## DOCUMENT EXTRACT
- - -
Facebook added 54 new projects to its open-source initiative during the last six months. The company is on a mission to open source its code for software and hardware to encourage ongoing development from outside companies and engineers.

“We build tools that enable engineers to work more easily across platforms, automate testing to catch problems sooner, and help improve the overall performance of our products,” wrote Christine Abernathy, a developer advocate with Facebook’s open source team, in a blog post. “We know from experience that collaborating with the open source community surfaces new ideas and solutions to the challenges that we face.”

During the first half of 2016, Facebook launched more than a dozen open-source projects that garnered more than 500 followers (or contributors) each, according to the company. “So far this year, our number of followers has increased by 35% and we’ve seen a nearly 50% rise in total forks,” Abernathy wrote.

Open source momentum
To showcase the company’s momentum, Abernathy highlighted a trio of new open-source projects: Draft.js, ReDex and Memory Bundle.

  • Draft.js is a rich-text editor based on React Native, a JavaScript library designed to unify development for all of the leading OSes under the same code. Facebook open sourced the React Native framework at its @Scale developer conference last September.
- - -
Data for locating words and elements
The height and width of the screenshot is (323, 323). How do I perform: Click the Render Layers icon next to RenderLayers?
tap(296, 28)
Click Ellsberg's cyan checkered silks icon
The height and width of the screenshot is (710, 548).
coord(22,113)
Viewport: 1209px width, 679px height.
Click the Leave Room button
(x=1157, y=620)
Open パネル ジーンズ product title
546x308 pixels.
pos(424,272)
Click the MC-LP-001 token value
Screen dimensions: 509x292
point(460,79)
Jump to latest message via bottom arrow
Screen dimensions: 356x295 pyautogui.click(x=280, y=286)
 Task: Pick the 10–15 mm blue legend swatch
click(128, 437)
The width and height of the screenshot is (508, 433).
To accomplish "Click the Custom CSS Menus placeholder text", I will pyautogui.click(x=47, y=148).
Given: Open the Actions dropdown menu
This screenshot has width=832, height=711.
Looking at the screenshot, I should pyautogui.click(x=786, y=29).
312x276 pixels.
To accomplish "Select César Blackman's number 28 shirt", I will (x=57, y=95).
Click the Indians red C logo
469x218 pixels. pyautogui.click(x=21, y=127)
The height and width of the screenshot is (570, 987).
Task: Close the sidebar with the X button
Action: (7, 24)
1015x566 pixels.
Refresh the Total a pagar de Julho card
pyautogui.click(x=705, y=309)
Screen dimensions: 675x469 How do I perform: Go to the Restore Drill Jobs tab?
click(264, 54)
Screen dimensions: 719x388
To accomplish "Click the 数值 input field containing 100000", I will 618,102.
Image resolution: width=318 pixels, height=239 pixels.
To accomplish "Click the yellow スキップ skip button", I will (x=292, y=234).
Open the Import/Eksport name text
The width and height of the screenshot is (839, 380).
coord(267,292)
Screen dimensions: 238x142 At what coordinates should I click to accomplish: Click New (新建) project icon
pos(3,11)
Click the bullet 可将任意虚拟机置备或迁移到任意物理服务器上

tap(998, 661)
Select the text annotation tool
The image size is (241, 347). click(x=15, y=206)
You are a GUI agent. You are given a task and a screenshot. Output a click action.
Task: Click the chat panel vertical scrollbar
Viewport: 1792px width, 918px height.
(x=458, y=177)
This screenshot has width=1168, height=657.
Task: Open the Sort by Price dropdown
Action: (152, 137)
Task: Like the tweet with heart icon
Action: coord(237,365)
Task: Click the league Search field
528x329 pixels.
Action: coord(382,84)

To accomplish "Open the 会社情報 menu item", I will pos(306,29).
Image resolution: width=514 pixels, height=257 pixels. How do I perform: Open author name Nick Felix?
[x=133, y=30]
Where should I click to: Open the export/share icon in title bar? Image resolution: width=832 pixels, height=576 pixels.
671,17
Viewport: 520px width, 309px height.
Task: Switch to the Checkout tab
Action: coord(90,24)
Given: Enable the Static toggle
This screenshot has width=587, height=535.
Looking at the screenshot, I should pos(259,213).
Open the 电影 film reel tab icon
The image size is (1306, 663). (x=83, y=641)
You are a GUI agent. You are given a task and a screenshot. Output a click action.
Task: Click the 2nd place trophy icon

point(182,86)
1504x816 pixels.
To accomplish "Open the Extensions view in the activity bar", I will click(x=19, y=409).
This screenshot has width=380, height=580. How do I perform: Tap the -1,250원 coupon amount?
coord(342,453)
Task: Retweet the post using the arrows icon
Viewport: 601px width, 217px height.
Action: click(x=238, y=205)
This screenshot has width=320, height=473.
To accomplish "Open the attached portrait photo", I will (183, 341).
- - -
## REQUIRED TASKS
[A] In the article on Facebook's open-source projects:
(i) How many new projects did Facebook add to its open-source initiative during the last six months?
(ii) By what percentage has Facebook's number of followers increased so far this year?
(iii) At which event did Facebook open source the React Native framework?
[B] Pick up the article on Facebook's open-source projects and continue it from its last sentence.

## RESPONSES FOR EACH TASK
[A]
(i) 54
(ii) 35%
(iii) Its @Scale developer conference

[B]
  • ReDex optimises bytecode to make Android apps smaller and faster, and it reduced the size of bytecode in Facebook’s flagship Android app by 20%, according to the company.
  • Memory Bundle is a suite of tools that lets iOS developers automatically find and fix instances where memory allocations may cause a crash. To date, coders and engineers have contributed 240 forks of ReDex and 280 forks of Memory Bundle to date, the company says.

Facebook is also pursuing open-source projects in industries that operate outside traditional developer platforms, such as AI, where the company released scripts for image recognition and a modular collection of boilerplate code.

Facebook plans to provide further updates for engineers on its open-source plans at the @Scale conference next month. And more information on is available on Facebook’s GitHub page and its site dedicated to all things code.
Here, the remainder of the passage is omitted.